Notes on the system we received this week:
Xbox 360 Elite
» The big addition to the library here is an Xbox 360 Elite, the $479 upgraded version of Microsoft's one-and-a-half-year-old console. The Elite launches in stores this Sunday. (For details on what's different about it see "Xbox 360 Is Back In Black With Roomier Elite Console").
» The shipping box we got containing the Elite also included a letter of greeting to the press and a loose copy of the Xbox 360 Migration kit. The kit includes a program disc, a couple of sheets of instructions and a wire for the migration. What's it for? It enables a one-time-only transfer of data — game saves, Xbox Live Arcade games, videos, music, but not movie rentals — from one of the old 20GB Xbox 360 hard drives to the Elite's new 120GB one. The document makes clear that the data will be erased from the outgoing drive and that a second transfer won't be allowed. Who would care about this? People who already own an Xbox 360 with a hard drive who want to know if they'll be able to jockey saved data back and forth between hard drives. They won't be able to, and Microsoft claims not to want them to, because ...

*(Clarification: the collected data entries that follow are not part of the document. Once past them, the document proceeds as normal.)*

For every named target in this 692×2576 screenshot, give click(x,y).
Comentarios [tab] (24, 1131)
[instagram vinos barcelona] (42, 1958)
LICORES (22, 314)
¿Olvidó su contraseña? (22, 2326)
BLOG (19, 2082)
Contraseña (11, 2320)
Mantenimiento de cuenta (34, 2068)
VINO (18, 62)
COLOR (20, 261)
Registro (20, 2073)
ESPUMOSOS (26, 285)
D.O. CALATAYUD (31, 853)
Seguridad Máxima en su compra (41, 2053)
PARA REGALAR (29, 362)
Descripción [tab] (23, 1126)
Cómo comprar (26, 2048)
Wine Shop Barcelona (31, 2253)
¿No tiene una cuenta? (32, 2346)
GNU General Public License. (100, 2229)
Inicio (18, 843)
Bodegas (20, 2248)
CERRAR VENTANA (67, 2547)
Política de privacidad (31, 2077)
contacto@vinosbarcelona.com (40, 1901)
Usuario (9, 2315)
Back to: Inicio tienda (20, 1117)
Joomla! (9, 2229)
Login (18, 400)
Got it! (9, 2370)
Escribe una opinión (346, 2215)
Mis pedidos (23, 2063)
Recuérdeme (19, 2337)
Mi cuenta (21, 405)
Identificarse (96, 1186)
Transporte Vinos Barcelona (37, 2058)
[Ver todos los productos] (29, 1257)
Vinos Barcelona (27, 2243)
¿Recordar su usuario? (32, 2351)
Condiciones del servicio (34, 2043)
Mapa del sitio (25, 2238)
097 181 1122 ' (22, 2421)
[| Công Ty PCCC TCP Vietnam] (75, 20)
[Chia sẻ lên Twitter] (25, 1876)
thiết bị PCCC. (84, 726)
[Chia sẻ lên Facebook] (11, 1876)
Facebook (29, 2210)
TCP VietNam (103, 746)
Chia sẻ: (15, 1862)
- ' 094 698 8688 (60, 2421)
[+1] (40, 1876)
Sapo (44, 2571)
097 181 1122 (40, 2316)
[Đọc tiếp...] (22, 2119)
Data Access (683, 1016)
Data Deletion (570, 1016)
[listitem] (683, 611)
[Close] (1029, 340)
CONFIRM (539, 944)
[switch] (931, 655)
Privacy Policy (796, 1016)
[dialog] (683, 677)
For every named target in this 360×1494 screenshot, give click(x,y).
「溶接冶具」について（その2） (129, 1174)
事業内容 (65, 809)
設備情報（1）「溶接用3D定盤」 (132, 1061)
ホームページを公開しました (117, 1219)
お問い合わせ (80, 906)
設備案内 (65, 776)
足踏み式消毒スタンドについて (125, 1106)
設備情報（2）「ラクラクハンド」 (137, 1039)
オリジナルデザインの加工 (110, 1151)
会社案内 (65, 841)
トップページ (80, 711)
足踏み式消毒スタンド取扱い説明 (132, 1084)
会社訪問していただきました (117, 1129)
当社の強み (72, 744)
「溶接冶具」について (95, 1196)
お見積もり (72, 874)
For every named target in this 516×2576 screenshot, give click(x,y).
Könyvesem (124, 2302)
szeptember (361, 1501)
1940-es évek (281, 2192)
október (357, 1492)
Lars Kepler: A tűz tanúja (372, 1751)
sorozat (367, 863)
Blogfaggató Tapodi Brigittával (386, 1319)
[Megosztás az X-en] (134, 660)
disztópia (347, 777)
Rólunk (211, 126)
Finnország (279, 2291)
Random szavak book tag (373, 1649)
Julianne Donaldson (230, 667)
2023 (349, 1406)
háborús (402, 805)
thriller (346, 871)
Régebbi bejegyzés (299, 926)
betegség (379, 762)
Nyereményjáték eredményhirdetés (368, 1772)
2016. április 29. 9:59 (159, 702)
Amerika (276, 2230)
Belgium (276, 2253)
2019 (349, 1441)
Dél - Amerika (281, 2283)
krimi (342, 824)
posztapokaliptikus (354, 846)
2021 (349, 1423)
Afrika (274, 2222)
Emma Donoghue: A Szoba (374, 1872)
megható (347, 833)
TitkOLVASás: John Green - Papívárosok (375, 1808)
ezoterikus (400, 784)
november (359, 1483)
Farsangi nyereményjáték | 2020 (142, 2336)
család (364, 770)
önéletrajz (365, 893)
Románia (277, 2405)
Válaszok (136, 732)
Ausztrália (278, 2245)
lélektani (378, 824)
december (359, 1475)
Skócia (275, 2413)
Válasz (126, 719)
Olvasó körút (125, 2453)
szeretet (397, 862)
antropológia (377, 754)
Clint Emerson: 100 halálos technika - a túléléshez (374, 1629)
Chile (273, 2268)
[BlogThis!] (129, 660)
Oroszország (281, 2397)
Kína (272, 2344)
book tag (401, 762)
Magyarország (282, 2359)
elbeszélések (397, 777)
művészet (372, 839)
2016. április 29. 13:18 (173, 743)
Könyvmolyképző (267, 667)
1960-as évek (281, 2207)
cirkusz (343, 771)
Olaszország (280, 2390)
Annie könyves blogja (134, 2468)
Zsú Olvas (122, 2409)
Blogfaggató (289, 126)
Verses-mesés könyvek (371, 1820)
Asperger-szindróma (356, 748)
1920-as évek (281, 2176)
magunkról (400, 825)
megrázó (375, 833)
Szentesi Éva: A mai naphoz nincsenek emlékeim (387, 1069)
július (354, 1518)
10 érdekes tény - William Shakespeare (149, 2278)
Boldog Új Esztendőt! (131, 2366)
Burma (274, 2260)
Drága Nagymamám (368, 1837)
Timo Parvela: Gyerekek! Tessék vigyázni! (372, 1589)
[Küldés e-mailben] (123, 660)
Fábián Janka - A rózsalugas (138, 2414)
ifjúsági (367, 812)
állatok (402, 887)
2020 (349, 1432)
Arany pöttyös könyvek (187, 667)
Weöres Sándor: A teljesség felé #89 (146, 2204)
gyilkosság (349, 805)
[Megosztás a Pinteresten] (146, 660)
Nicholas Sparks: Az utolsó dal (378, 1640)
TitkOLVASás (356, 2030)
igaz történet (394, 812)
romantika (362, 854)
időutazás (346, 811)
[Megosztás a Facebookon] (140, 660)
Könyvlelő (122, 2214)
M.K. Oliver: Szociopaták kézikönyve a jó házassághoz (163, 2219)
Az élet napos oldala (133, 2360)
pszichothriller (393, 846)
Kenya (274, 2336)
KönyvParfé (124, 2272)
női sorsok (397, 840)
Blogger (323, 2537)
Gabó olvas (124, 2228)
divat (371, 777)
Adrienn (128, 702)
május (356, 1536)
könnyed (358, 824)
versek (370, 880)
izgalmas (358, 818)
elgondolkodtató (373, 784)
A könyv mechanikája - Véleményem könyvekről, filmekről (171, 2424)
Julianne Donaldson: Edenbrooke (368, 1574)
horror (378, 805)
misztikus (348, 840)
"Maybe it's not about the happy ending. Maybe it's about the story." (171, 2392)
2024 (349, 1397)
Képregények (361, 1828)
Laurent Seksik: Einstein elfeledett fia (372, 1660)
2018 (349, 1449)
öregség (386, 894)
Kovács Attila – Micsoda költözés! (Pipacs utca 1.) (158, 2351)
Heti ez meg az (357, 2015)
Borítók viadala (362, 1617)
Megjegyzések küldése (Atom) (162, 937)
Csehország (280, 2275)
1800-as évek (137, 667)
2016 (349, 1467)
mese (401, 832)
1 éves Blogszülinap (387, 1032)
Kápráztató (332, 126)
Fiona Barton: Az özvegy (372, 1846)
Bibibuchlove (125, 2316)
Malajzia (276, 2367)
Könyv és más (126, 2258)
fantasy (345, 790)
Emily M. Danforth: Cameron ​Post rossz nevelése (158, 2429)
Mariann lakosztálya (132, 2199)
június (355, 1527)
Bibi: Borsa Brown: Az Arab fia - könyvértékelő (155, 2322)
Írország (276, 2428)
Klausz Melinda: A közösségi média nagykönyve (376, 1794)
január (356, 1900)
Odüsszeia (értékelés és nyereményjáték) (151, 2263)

» The Xbox 360 consumer documentation that comes with the Migration Kit says, "Please be aware that the Xbox 360 Elite is intended for new console owners. Users who desire expanded storage for their existing Xbox 360 are advised to purchase the 120 GB hard-drive accessory [sold as a standalone product] rather than Xbox 360 Elite." In other words, Microsoft is actually telling owners of the original white Xbox 360 to not buy a second, black machine.
» The Elite is not supposed to play games any differently than the cheaper, original models of the 360. We'll keep an eye — and an ear — on that.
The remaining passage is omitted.